UUP leader Mike Nesbitt announced his resignation, following the party's failure to make any breakthrough.

Sinn Féin reiterated that it would not return to a power-sharing arrangement with the DUP without significant changes in the DUP's approach, including Foster not becoming First Minister until the RHI investigation is complete. The parties had three weeks to form an administration; failing that, new elections would likely be called.

While unionism lost its overall majority in the Assembly, the result was characterised by political analyst Matthew Whiting as being more about voters seeking competent local leadership, and about the DUP having less success than Sinn Féin in motivating its traditional voter base to turn out, than about a significant move towards a united Ireland.

Secretary of State for Northern Ireland James Brokenshire gave the political parties more time to reach a coalition agreement after the 27 March deadline passed. Sinn Féin called for fresh elections if agreement could not be reached. Negotiations were paused over Easter, but Brokenshire threatened a new election or direct rule if no agreement could be reached by early May. On 18 April, the Conservative Party Prime Minister, Theresa May, then called a snap general election for 8 June 2017. A new deadline of 29 June was then set for power-sharing talks.

The 2017 UK general election saw both the DUP and Sinn Féin advance, with the UUP and SDLP losing all their MPs. The overall result saw the Conservatives losing seats, resulting in a hung parliament. May sought to continue as Prime Minister running a minority administration through seeking the support of the DUP. Various commentators suggested this raised problems for the UK government's role as a neutral arbiter in Northern Ireland, as is required under the Good Friday Agreement. Talks restarted on 12 June 2017, while a Conservative–DUP agreement was announced and published on 26 June.

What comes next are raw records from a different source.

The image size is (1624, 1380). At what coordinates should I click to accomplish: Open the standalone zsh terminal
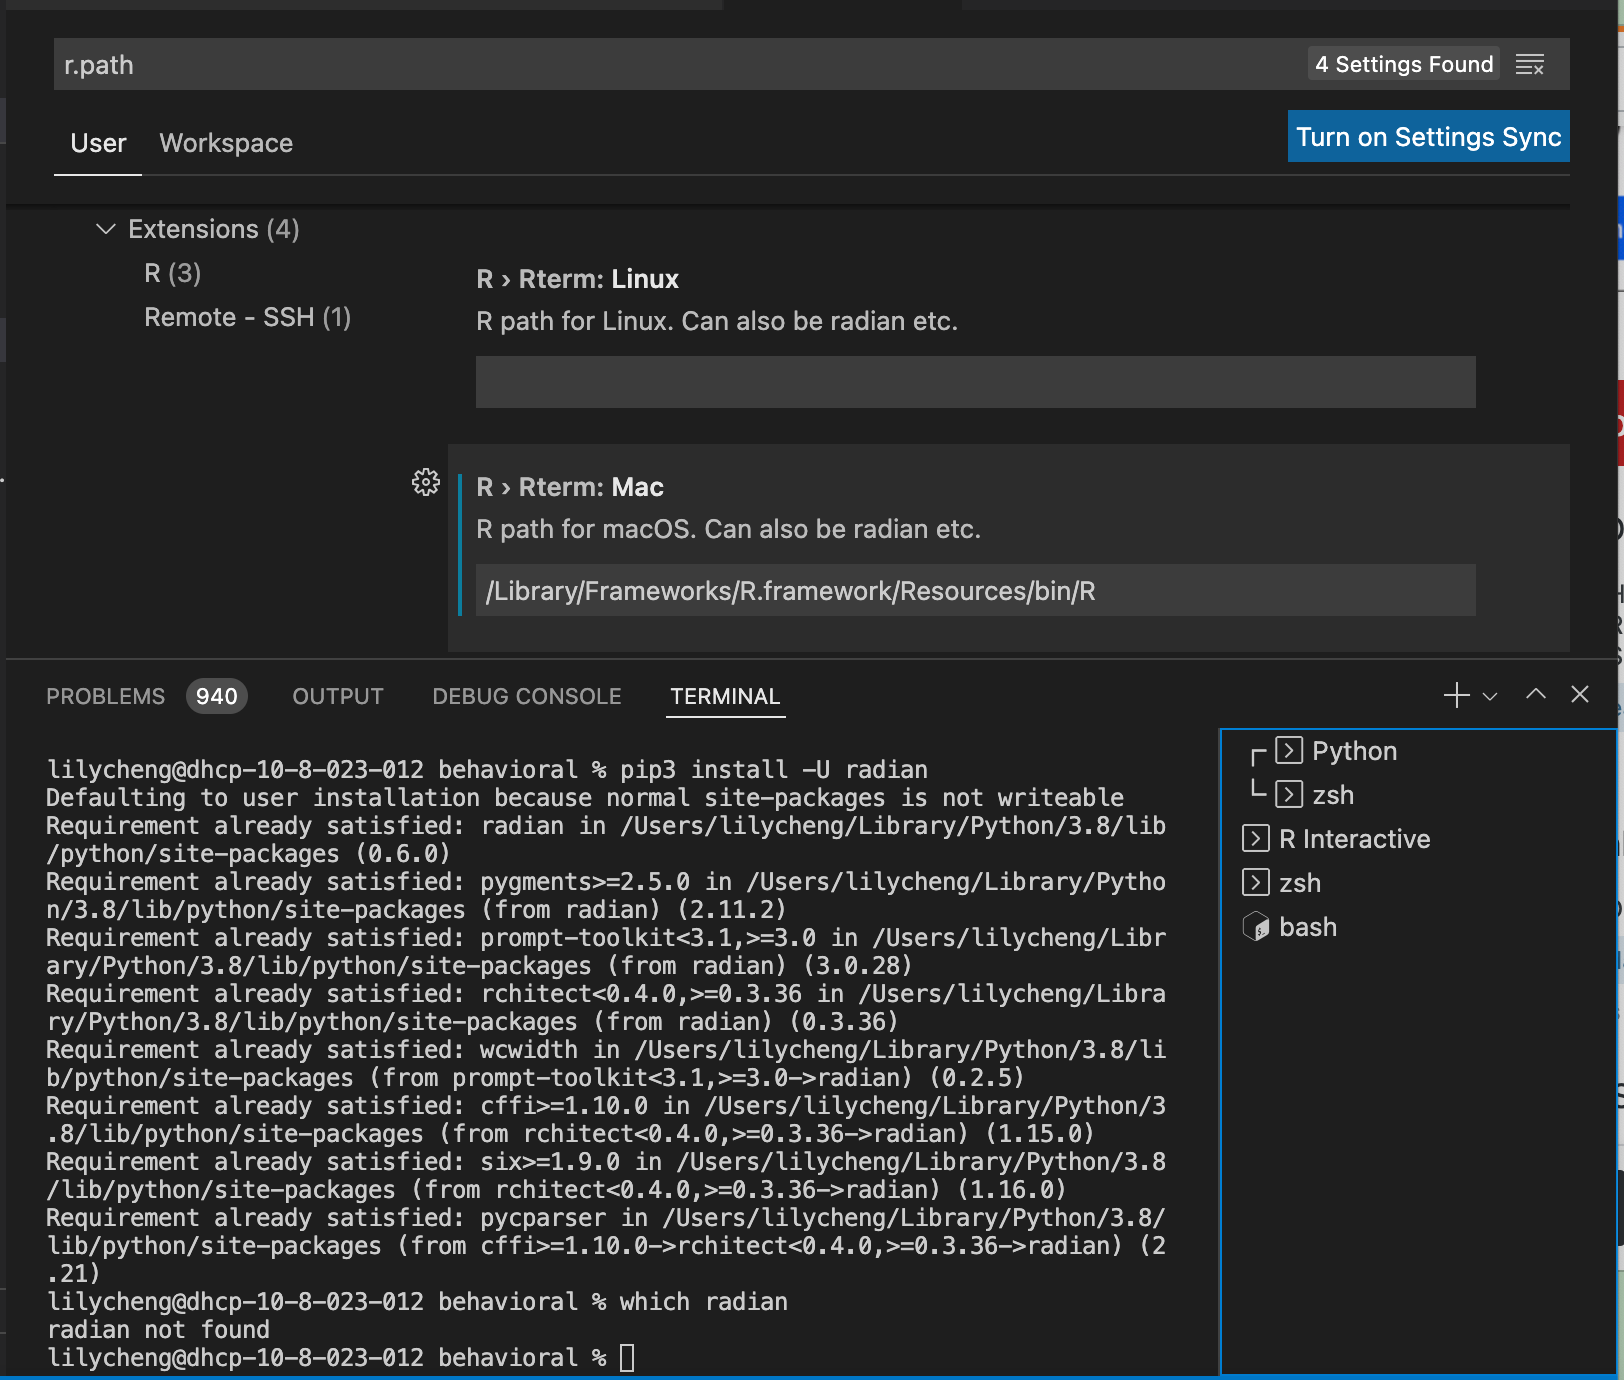click(1299, 883)

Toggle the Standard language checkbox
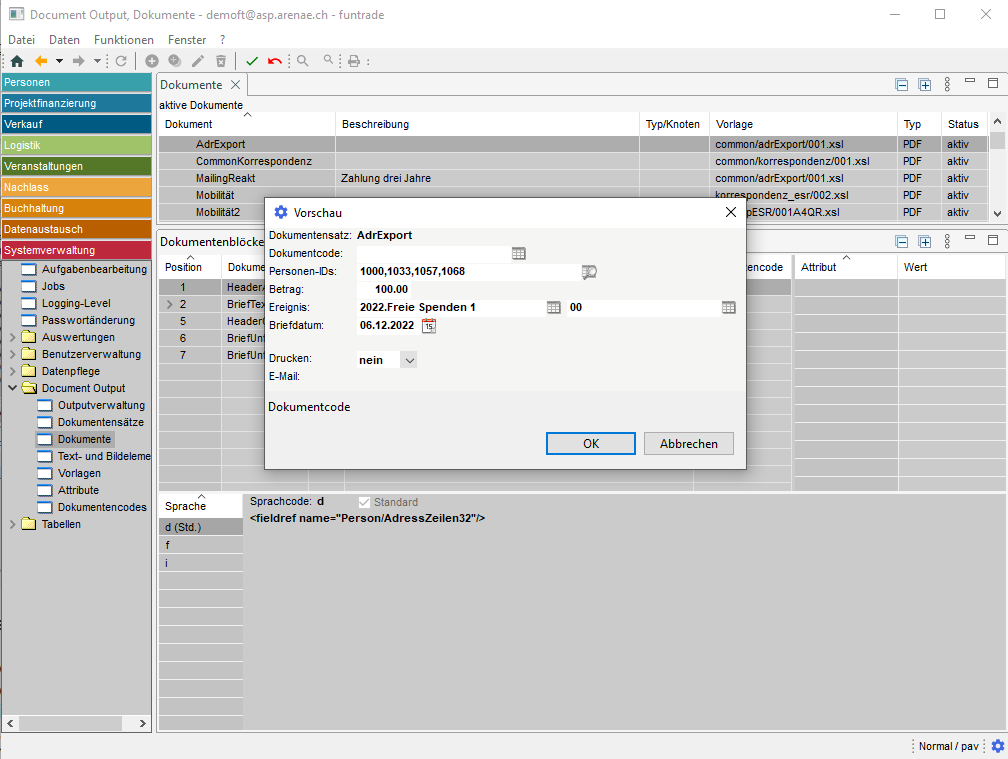pyautogui.click(x=364, y=502)
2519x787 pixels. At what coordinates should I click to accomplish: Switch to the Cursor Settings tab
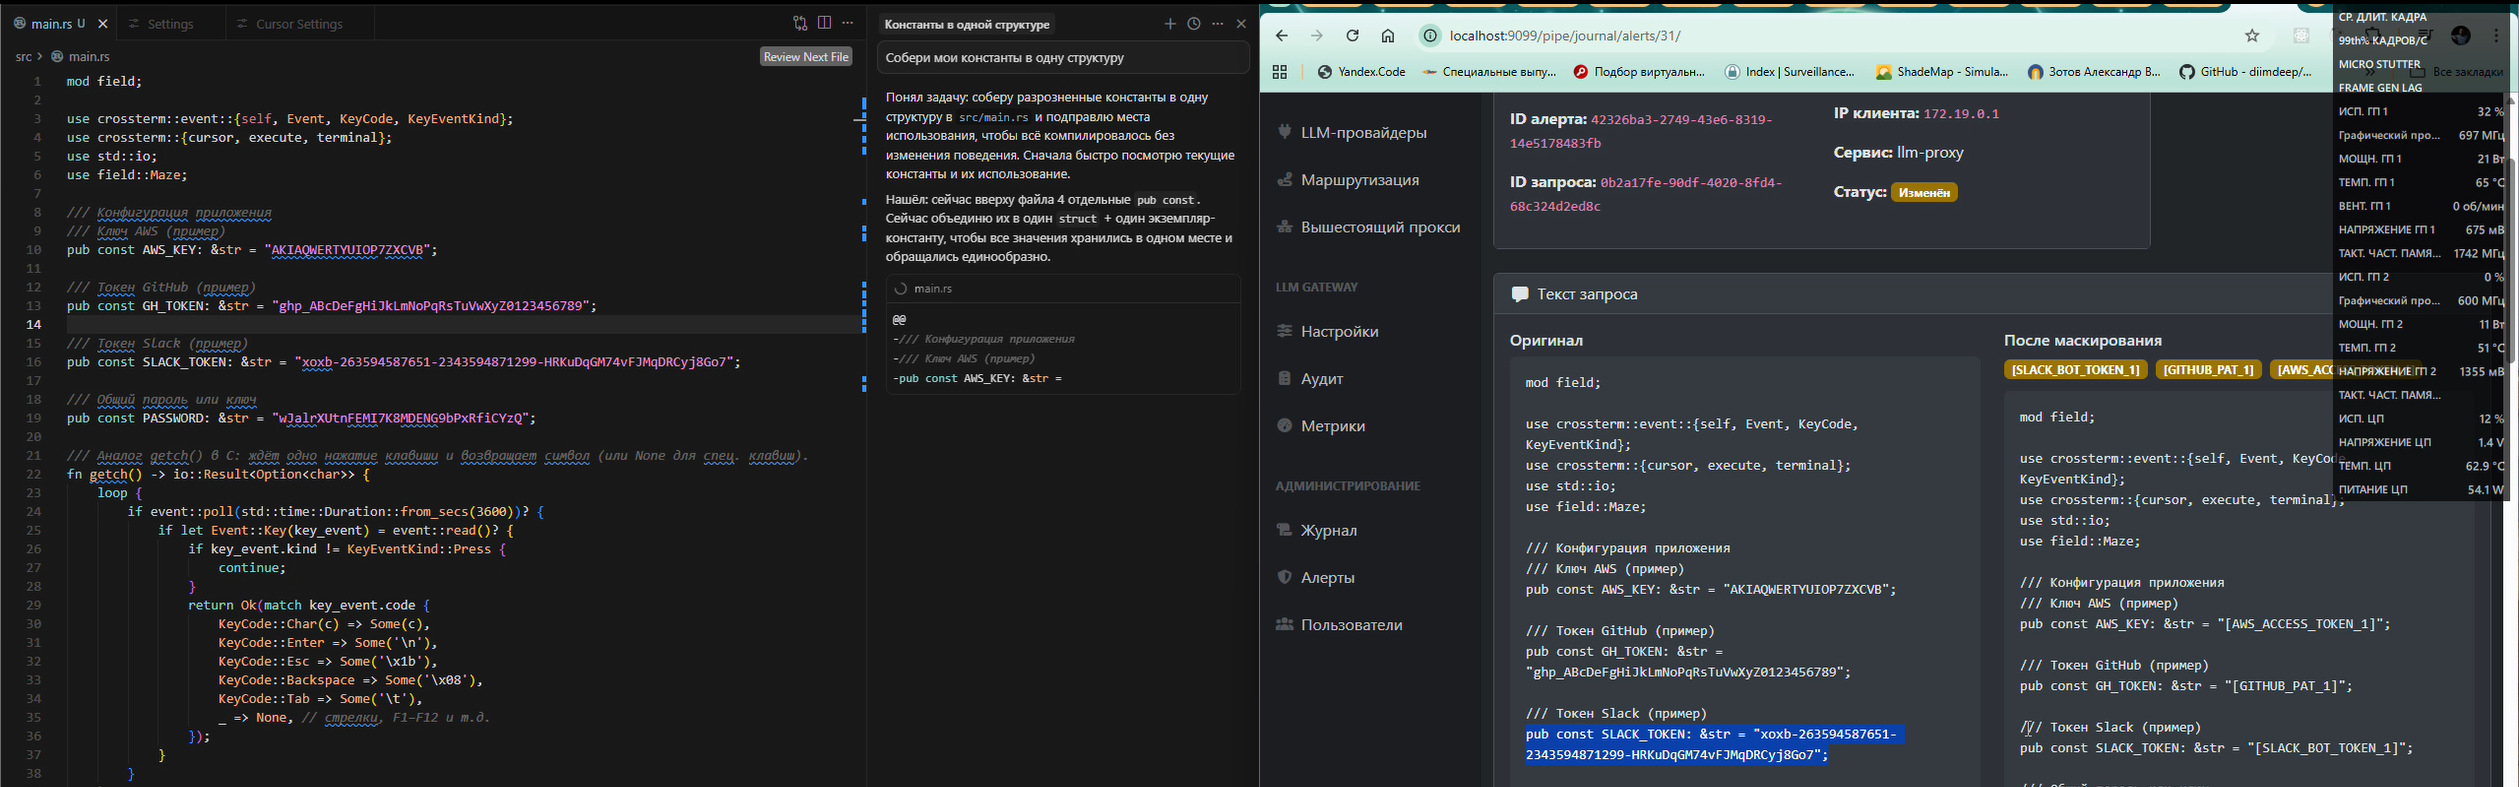pyautogui.click(x=298, y=24)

A new deadline was set for 29 June, but it appeared that no agreement would be reached in time, with the main sticking point over Sinn Féin's desire for an Irish Language Act, rejected by the DUP, while Sinn Féin rejected a hybrid act that also covers Ulster Scots. The deadline passed with no resolution. Brokenshire extended the time for talks, but Sinn Féin and the DUP remained pessimistic about any quick resolution.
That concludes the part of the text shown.